Maria Petschnig, Michel Auder, Leigh Ledare, Daphne Fitzpatrick
Screenings
Maria Petschnig, Poké, garden, 2017
Michel Auder, Do you love me?
Leigh Ledare, The Task (excerpt,) 2017
Daphne Fitzpatrick, I like it, 2009
Michel Auder is a French artist who has been living in New York since 1969—after a spell in Paris, where he began to make films. Working from New York and internationally, he authored more than 550 works, using all moving image technologies of the times and all means available. His first video camera was Sony PortaPak and recently he has been filming mostly with his phone. Auder keeps busy with his immense and growing archive of video recordings and still images, editing timeless and radically contemporary works that mix memories of revisited visual material with desire for making new pictures. He showed his works in cinema screenings and exhibitions. Among his recent shows, Auder’s multi-channel video and sound installation The Course of Empire was commissioned by documenta 14 (2017); he held a solo show Dreams That Money Cant Buy at Karma International in Zurich (2021), and screened The Heads of Town (2011), Gemälde II (2016) and Several Perceptions (2022) in the official competition of St. Moritz Art Film Festival this year.
Daphne Fitzpatrick (B. 1964, Long Island, New York) lives and works in Brooklyn. Her work has been exhibited widely including at ACP (Artist Curated Projects), Los Angeles, CA; Know More Games, NY; American Contemporary, NY; Art In General, NY; Contemporary Arts Museum Houston, TX; Higher Pictures, NY; and Bellwether, NY. Her work has been reviewed in Artforum, The New Yorker, and The New York Times, and is featured in Vitamin 3-D: New Perspectives in Sculpture and Installation, published by Phaidon Press. In 2015, she completed a public commission for a monumental outdoor sculpture at Fisher’s Island, NY. She was a faculty member at Yale Sculpture from 2001-2011, and currently teaches at Bard College, ICP/Bard, and The Cooper Union. Fitzpatrick's 2018 solo exhibition at Gordon Robichaux, NY was reviewed by Rahel Aima in the September issue of Artforum.
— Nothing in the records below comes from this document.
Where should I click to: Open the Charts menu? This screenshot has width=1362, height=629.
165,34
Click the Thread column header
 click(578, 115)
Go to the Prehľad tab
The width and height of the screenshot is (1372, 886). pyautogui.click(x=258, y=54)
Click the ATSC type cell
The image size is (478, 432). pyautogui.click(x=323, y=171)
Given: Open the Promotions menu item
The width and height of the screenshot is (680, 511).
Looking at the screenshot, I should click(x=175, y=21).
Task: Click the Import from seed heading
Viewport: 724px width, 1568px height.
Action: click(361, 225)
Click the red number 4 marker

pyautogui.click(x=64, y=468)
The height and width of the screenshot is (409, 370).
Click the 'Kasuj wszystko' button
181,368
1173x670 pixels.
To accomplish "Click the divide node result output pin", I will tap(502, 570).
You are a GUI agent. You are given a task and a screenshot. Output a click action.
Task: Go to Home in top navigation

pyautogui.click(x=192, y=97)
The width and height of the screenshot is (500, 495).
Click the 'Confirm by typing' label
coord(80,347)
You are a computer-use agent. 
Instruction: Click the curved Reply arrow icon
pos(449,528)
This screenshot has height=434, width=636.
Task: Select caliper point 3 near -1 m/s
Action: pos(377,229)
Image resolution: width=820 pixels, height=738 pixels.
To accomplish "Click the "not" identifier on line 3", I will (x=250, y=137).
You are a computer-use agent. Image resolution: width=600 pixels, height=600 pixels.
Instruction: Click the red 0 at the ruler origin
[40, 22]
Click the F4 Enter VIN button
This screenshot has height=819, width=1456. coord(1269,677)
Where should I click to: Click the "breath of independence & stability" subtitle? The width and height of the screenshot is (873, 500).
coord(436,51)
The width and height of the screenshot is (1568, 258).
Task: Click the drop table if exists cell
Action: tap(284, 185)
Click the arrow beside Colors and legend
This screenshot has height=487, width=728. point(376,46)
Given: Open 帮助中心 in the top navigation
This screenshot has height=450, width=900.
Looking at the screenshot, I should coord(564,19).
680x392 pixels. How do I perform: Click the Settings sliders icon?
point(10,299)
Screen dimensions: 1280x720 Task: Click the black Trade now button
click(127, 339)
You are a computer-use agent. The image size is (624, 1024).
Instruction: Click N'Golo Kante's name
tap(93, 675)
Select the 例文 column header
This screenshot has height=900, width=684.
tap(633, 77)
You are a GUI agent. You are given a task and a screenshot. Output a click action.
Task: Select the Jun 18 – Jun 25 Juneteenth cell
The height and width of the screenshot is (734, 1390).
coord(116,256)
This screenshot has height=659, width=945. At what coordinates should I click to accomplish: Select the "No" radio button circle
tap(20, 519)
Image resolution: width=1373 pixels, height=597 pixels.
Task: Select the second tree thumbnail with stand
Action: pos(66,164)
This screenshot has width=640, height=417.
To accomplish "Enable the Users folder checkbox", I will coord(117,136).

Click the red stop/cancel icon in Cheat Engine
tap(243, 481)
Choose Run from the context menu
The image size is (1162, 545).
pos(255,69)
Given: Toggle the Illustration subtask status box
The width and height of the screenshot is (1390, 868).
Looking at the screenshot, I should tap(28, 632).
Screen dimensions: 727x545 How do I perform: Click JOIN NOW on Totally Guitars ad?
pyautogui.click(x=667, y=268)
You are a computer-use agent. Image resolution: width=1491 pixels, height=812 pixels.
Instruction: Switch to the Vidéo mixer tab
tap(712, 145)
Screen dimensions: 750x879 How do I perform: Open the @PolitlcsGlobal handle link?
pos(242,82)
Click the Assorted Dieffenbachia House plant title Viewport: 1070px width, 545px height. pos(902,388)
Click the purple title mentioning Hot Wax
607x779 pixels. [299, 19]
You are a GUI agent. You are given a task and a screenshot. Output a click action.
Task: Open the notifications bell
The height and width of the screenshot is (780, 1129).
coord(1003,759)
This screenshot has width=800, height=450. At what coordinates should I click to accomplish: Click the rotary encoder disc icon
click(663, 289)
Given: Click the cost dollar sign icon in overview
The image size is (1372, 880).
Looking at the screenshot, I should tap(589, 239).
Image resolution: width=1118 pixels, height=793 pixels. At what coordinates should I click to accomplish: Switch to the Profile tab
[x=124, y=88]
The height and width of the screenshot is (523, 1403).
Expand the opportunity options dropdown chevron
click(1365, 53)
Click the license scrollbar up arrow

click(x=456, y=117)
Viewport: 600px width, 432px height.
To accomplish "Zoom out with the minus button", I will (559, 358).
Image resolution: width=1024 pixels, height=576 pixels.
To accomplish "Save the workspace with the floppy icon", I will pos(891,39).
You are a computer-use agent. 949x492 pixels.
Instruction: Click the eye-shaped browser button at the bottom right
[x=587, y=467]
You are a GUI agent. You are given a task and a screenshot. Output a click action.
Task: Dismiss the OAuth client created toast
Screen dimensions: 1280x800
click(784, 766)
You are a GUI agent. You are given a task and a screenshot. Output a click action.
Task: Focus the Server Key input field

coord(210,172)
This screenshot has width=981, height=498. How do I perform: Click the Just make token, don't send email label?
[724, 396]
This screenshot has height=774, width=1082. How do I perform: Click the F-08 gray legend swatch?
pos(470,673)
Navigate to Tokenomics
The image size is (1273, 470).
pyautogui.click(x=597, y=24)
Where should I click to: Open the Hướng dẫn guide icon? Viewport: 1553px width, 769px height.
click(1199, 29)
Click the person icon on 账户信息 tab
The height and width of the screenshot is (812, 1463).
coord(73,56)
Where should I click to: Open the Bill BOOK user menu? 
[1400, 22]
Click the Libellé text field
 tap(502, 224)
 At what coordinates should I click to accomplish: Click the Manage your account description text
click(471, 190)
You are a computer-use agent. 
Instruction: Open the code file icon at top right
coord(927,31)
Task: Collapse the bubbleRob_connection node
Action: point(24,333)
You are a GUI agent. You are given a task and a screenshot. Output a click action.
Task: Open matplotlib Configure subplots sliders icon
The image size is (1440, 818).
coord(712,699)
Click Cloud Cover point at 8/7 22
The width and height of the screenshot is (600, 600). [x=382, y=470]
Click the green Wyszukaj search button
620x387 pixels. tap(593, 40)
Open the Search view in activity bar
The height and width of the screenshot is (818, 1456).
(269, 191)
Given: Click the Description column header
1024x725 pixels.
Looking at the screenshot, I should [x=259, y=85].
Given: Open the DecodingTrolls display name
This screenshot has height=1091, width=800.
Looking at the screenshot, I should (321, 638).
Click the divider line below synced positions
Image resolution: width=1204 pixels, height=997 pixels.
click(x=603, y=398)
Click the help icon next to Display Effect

The American artist Leigh Ledare (b. 1976, Seattle) follows in a tradition of critical artists whose works combine conceptual and experiential approaches to examine contradictions within society. Introduced to the art world through Pretend You’re Actually Alive (2008) – a project including photography, text and video which, chronicling his family, hinged on his mother’s controversial performance of sexual negation – his work has since extended to mine the intersections between psychoanalysis, social psychology, anthropology and the archive. This has included projects such as his 2017 feature film The Task, situationally based works structured around the combination of photography and existing archives, sculptural works, site specific interventions, and the creation of complex contractual frameworks that he uses to foreground issues of intersubjectivity, agency and consent. Ultimately, Ledare’s works transform the observer into the voyeur of intimate scenes while examining the social constructed nature of reality and the projective assumptions that surround it. Select exhibitions include: To you who make the springtime, I send my winter, Michele Didier, Paris (2022); XX XX, Meyer Reigger, Berlin (2021); The Plot, The Art Institute of Chicago (2017); Vokzal, The Box, Los Angeles (2016); Place du Jardin aux Fleurs, Office Baroque, Brussels (2016); Leigh Ledare, et al.a solo survey, WIELS Contemporary Art Centre, Brussels (2012); as well as group exhibitions including the 2017 Whitney Biennial, The Whitney Museum of Art, New York; Manifesta 11, Zurich (2016); and the exhibitions How Soon Is Now and Ca Me Touche, Les Rencontres d’Arles, France (2010 and 2009). Ledare has taught at Universities such as Princeton, Columbia, NYU, Calarts and The Cooper Union, and is currently a Senior Critic in the MFA Sculpture Department at Yale University.